Abstract The diagnosis of brain metastasis involves high morbidity and mortality. Recently, immune checkpoint blockade antibodies (ICB) have shown clinical benefits mainly when applied to asymptomatic brain metastasis patients. However, variability is broad and responses to this therapy drop considerably when treating clinically relevant disease. Although potentially involved in the lack of response to immunotherapy, corticoids do not seem to fully explain this situation. Thus, it is currently unknown how to effectively target symptomatic brain metastases with immunotherapy. We previously reported a clinically relevant protumoral program driven by STAT3 activation in a subpopulation of reactive astrocytes during advanced stages of the disease. By further exploiting astrocyte heterogeneity, we have found a potential strategy to improve the number of responders to immunotherapy in symptomatic brain metastasis.

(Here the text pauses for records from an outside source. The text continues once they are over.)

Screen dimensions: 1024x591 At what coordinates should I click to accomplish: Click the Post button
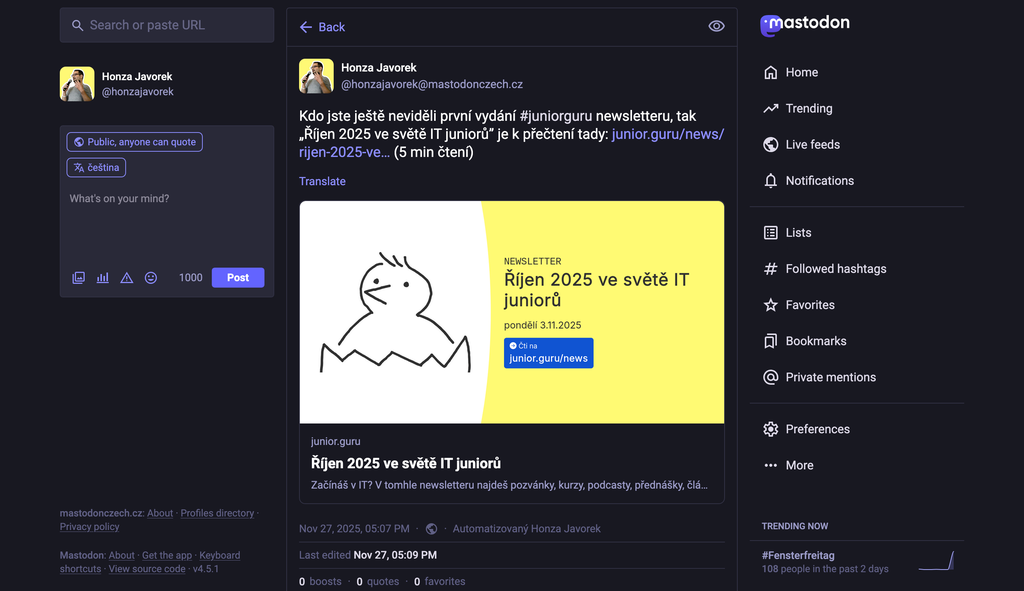(238, 277)
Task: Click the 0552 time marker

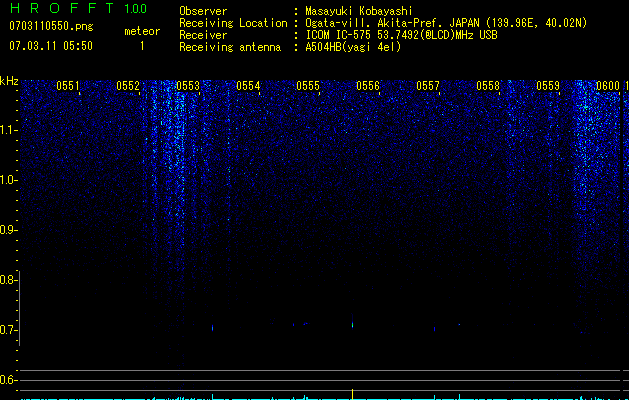Action: [128, 86]
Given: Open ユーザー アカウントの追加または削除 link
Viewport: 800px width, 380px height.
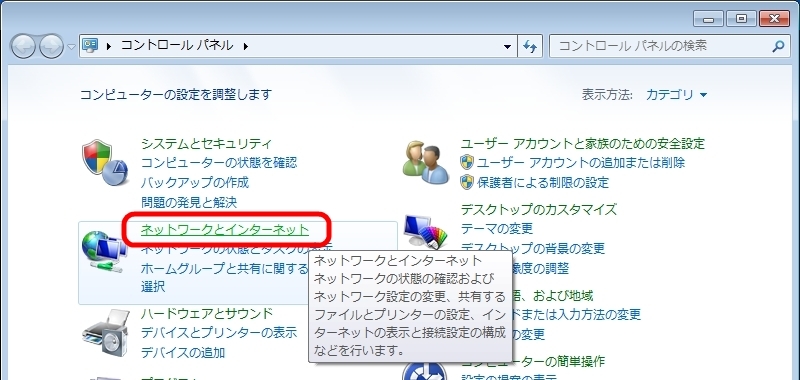Looking at the screenshot, I should point(581,163).
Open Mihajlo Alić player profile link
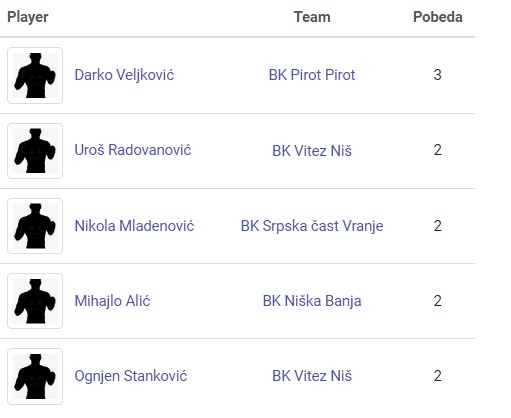Viewport: 511px width, 418px height. point(112,301)
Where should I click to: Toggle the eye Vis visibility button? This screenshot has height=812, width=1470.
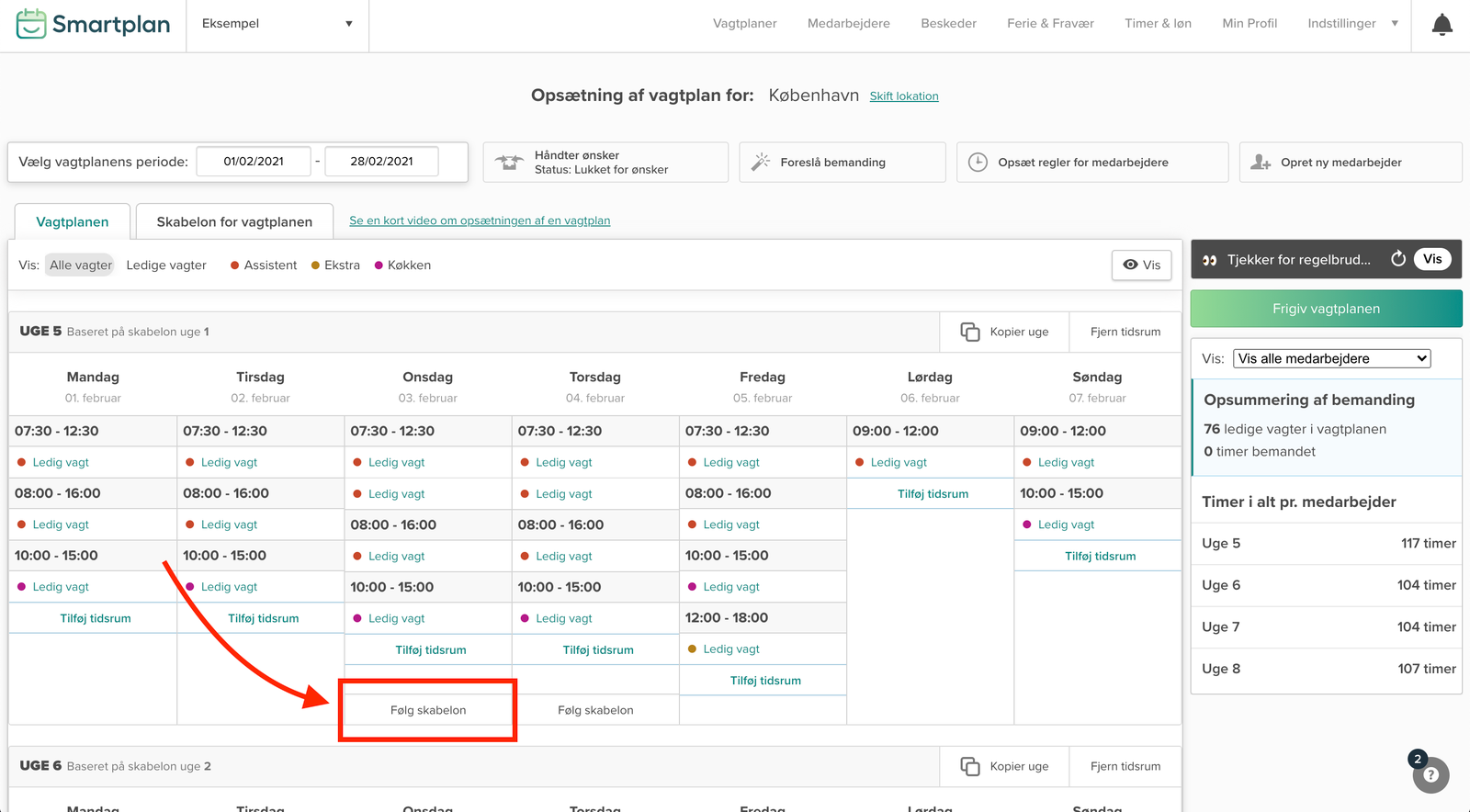[x=1141, y=265]
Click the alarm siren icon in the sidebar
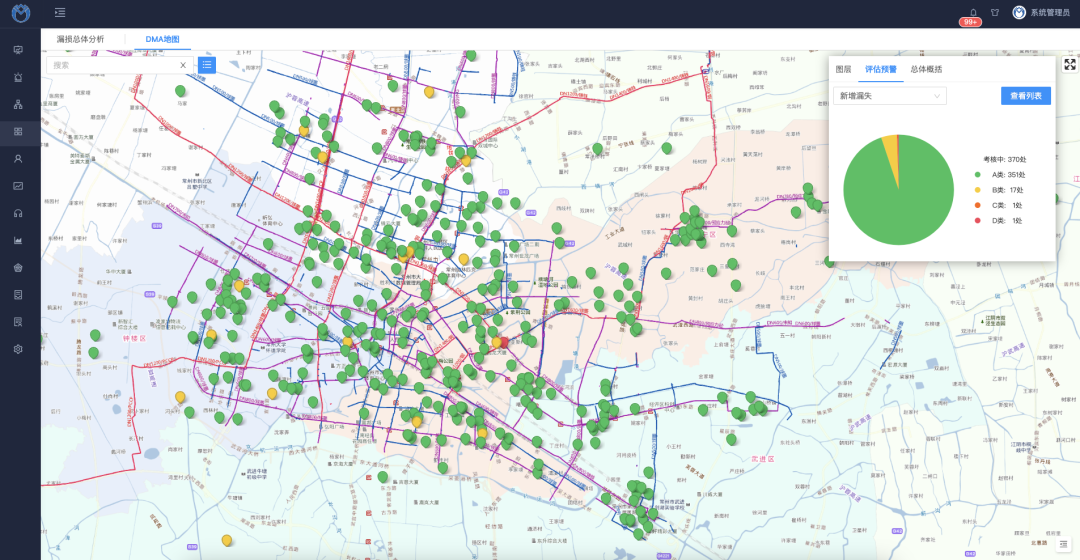This screenshot has height=560, width=1080. click(x=18, y=77)
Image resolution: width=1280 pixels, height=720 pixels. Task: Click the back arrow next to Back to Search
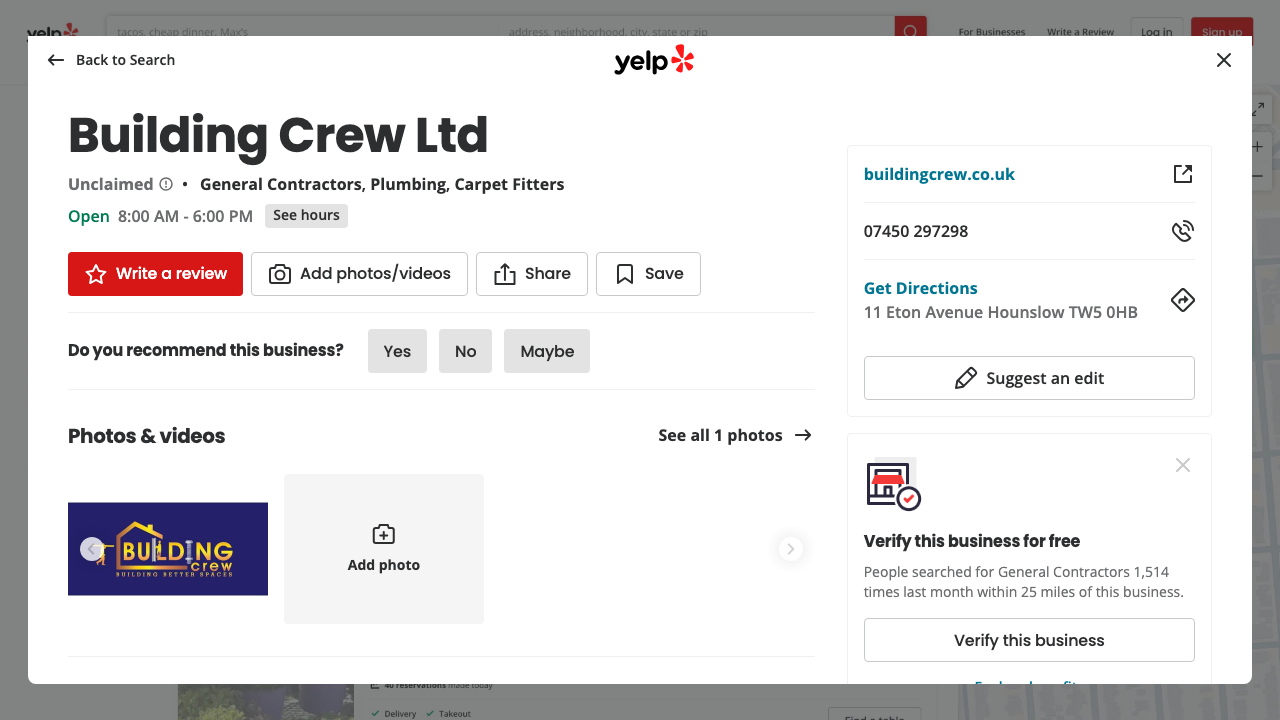[x=56, y=60]
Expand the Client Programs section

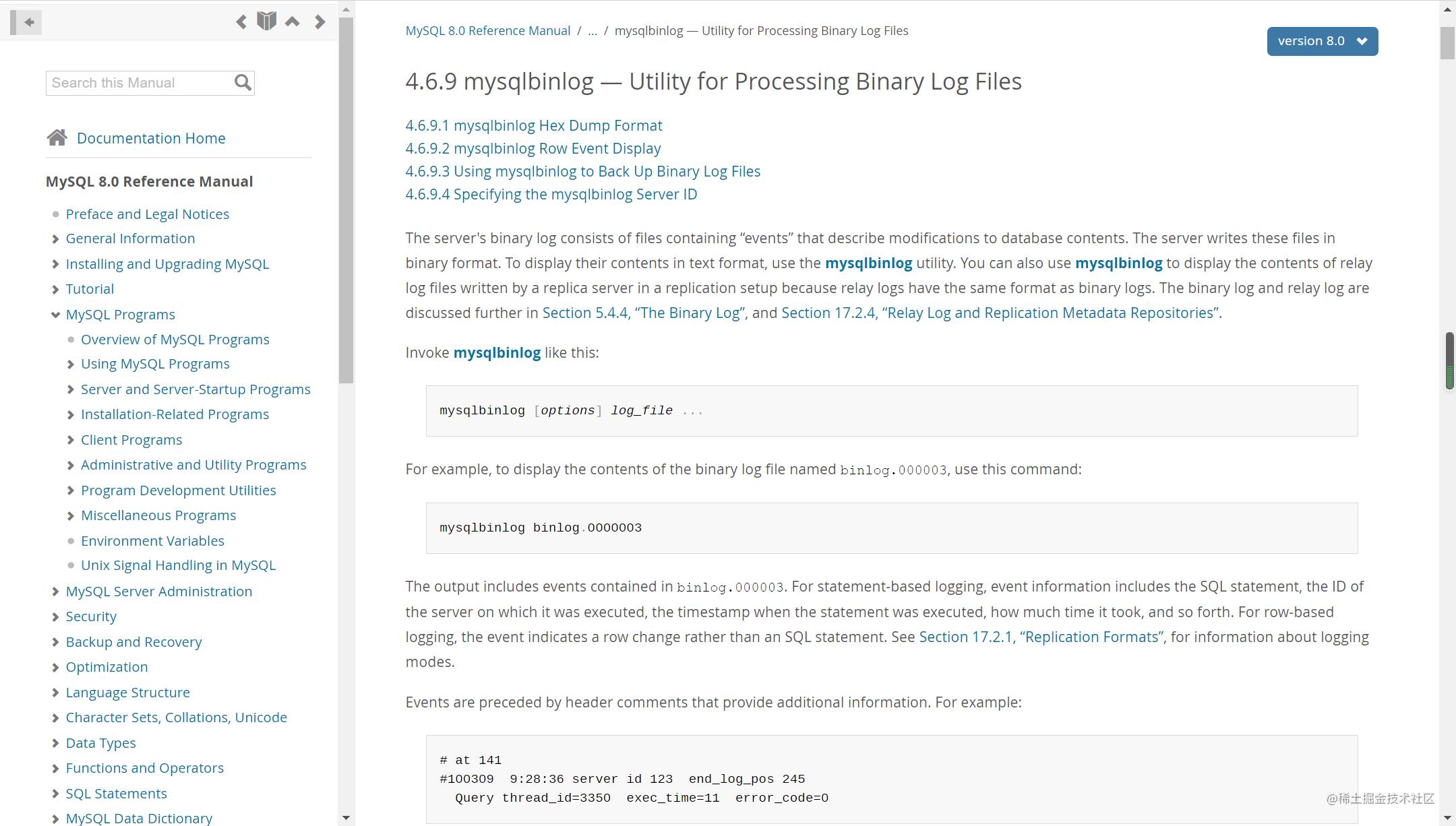pyautogui.click(x=71, y=441)
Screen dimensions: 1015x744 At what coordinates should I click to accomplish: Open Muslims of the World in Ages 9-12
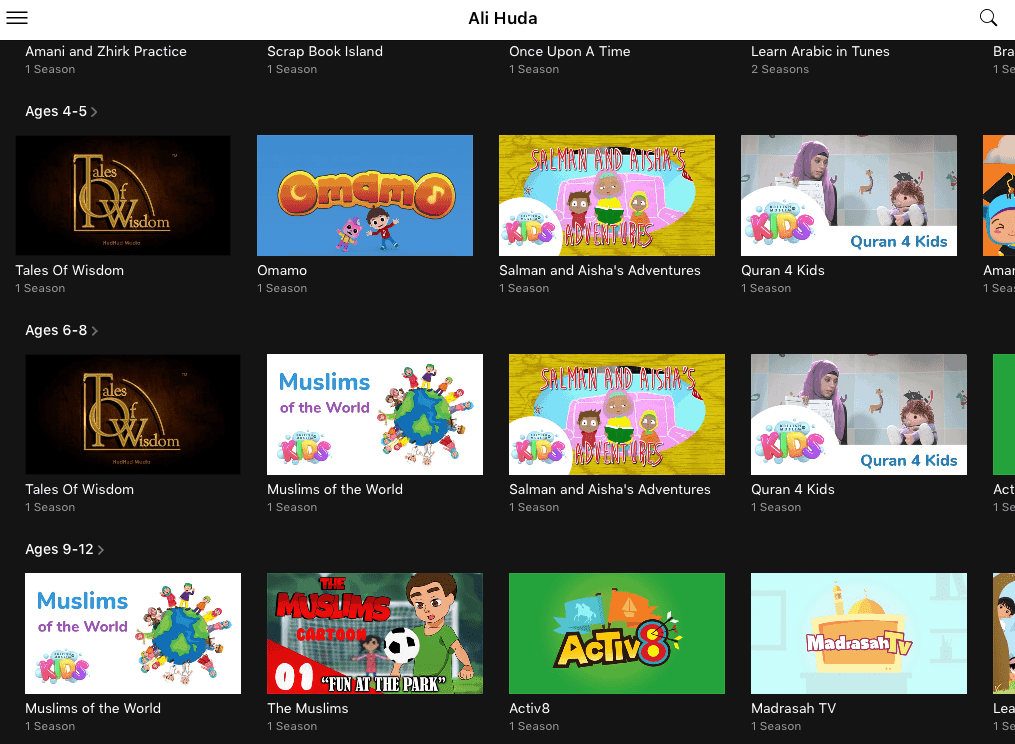[x=132, y=633]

Specifically, we have developed a comprehensive strategy including genetic and pharmacologic approaches to define a novel immunosuppressive axis involving astrocyte-secreted TIMP1 signaling on CD63+ CD8+ T cells. Based on these findings, we developed a combined immunotherapy to boost the systemic activation of T cells with ICB while blocking local TIMP1-dependent immunosuppression in various preclinical models. Furthermore, the detection of TIMP1 in the CSF provides a biomarker to select patients who would benefit the most from the combined immunotherapy. Even more, our data using Patient Derived Organotypic Cultures from fresh brain metastasis neurosurgeries confirmed that our therapeutic strategy is valid for symptomatic brain metastases from any primary source. In conclusion, our study has identified a novel combined immunotherapy that could be especially relevant for symptomatic brain metastases. Our findings have emerged from a strong scientific rationale whereby a specific subpopulation of astrocytes is shown to activate the local immunosuppressive environment for brain-infiltrating CD8+ T cells.